Jumlah rumah yang terbakar di Ketapang ada 8 (delapan) buah rumah dan tidak ada korban jiwa.

2.1.3. Perkampungan Suku Buton Di Garap Desa Tiouw Dan Saru Desa Saparua

Perkampungan suku Buton di Garap dan Saru berdekatan tetapi berada pada petuanan yang berbeda. Garap berada dalam petuanan Desa Tiouw sedang Saru berada pada petuanan Desa Saparua.

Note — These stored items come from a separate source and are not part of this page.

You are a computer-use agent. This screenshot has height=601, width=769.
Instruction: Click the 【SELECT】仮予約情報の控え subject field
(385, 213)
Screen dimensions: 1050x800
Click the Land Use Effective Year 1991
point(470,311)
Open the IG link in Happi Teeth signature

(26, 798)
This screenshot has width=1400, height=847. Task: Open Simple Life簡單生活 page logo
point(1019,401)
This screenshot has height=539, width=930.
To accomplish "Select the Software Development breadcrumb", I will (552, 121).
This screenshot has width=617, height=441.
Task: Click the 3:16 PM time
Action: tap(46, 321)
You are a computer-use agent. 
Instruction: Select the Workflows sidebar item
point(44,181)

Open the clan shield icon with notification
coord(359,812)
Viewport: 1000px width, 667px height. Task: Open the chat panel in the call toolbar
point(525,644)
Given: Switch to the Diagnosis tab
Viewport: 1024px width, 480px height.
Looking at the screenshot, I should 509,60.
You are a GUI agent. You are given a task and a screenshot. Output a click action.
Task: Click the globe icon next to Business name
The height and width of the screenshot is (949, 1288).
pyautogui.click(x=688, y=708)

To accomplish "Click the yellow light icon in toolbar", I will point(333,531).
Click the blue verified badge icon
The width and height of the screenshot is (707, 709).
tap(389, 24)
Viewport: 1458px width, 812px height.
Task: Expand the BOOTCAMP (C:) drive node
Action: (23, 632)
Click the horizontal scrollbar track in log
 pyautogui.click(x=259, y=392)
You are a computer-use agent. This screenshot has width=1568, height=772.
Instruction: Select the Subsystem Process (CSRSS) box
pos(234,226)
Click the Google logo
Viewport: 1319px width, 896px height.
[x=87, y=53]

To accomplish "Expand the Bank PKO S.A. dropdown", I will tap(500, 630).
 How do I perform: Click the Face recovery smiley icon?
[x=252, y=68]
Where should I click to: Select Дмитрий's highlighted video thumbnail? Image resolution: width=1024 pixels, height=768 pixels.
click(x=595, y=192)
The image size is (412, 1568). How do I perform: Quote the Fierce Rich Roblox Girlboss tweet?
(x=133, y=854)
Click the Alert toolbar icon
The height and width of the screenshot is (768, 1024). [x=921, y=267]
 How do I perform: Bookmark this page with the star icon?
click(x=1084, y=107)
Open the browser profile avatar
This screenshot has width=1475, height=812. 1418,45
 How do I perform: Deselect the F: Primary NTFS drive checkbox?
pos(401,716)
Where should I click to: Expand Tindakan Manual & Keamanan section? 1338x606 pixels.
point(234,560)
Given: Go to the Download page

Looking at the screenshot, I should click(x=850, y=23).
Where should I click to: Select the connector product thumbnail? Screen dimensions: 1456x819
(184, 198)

Pada tanggal 14 Februari 1999 akibat adanya informasi dari korban kerusuhan di Pulau Haruku yang dievakuasi ke RSU Saparua bahwa "saudara kandung petinju nasional LA ATA terlibat dalam kerusuhan di Pulau Haruku", maka masa menjadi marah dan membakar 2 (dua) buah rumah di Saru dan 1 (satu) buah rumah di Garap sekitar pukul 13.30 WIT. Rumah yang terbakar adalah rumah-rumah kosong yang sudah ditinggalkan penghuninya mengungsi ke Masohi. Rumah-rumah yang ditinggalkan penghuninya, menurut keterangan Kepala Desa Tiouw dan Sekretaris Desa Saparua ada yang dititipkan untuk diawasi tetapi ada juga yang diserahkan kepada para pemilik dusun dimana warga Buton mendapat ijin tinggal. Menurut data MUSPIKA Saparua, pada tanggal 24 Februari 1999 antara pukul 14.30 dan 15.00 WIT terjadi kebakaran 14 (empat belas) rumah di Saru dan 4 (empat) rumah di Garap. Selanjutnya pada awal bulan Maret tahun 1999 (tanggalnya sudah lupa) terjadi lagi pembakaran 1 (satu) buah rumah di Garap Desa Tiouw. Oleh karena rumah ini sudah diserahkan kepada pemilik dusun dan karena pemilik dusun mengetahui pelakunya maka hal ini telah dilaporkan kepada Polisi. Berdasarkan laporan tersebut pelaku pembakaran sudah ditangkap Polisi dan berada dalam tahanan Polisi.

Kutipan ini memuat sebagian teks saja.